(Extracted records)
★ ★ ★ ★

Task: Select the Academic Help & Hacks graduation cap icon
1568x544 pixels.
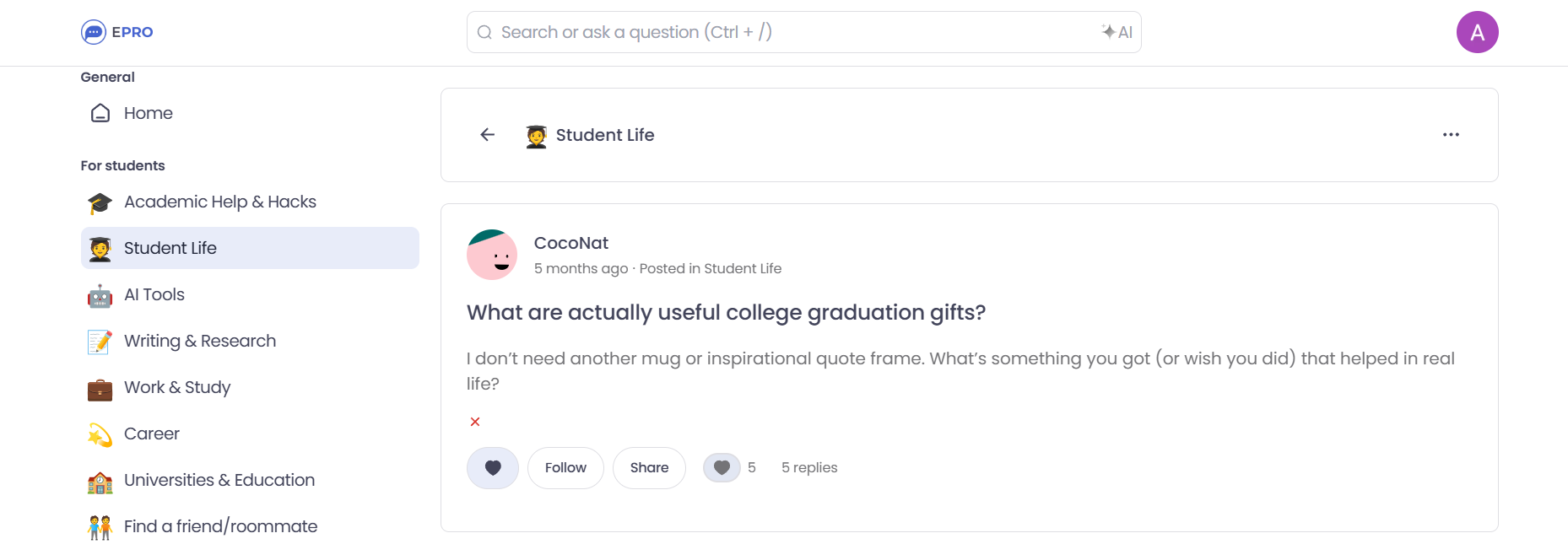Action: 99,202
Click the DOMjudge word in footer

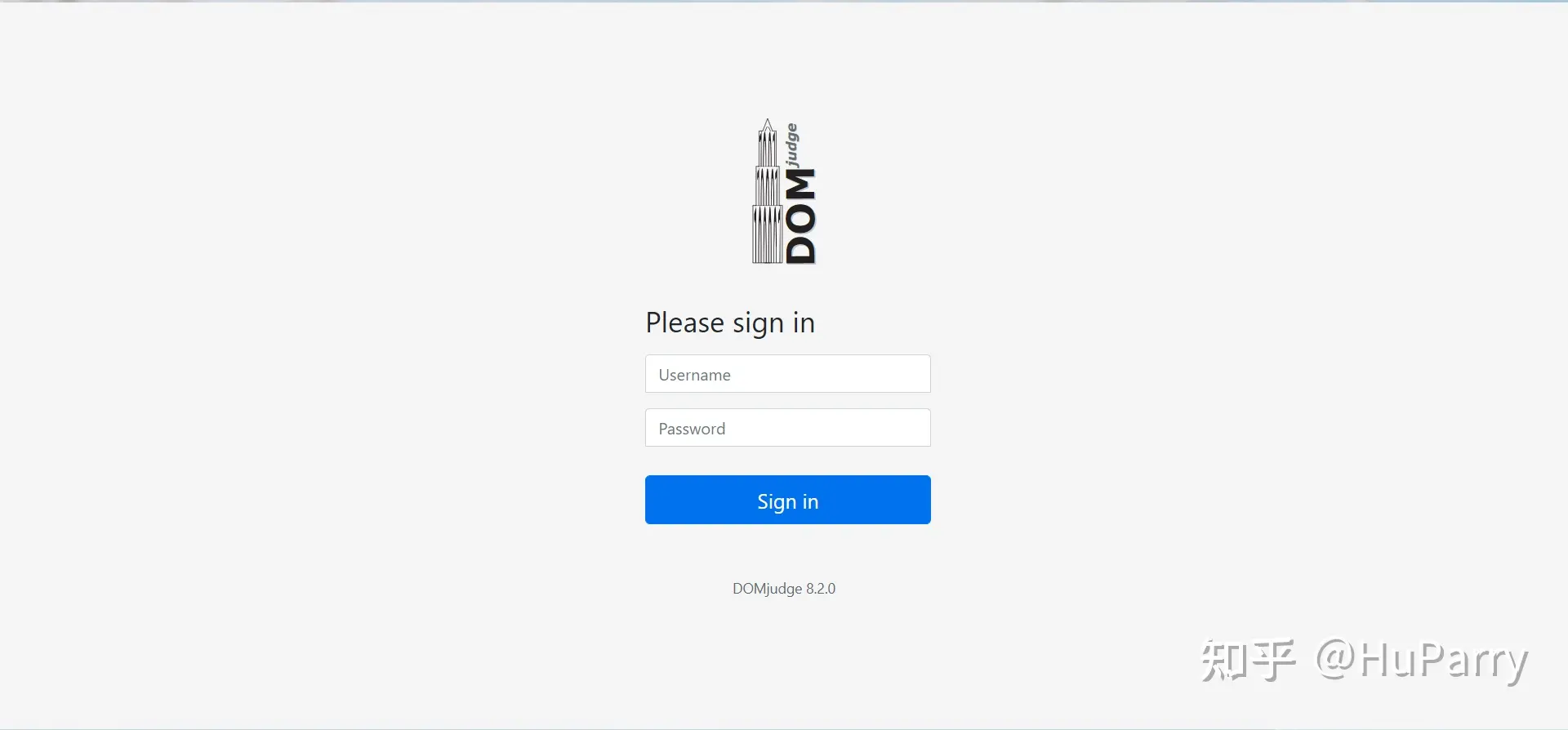767,589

★ ★ ★ ★

What is needed is every record above, returned exactly, with the pictures omitted.

▶ **Response for this exercise**:
Task: Select the Academic Help & Hacks graduation cap icon
1568x544 pixels.
Action: 99,202
Click the DOMjudge word in footer

767,589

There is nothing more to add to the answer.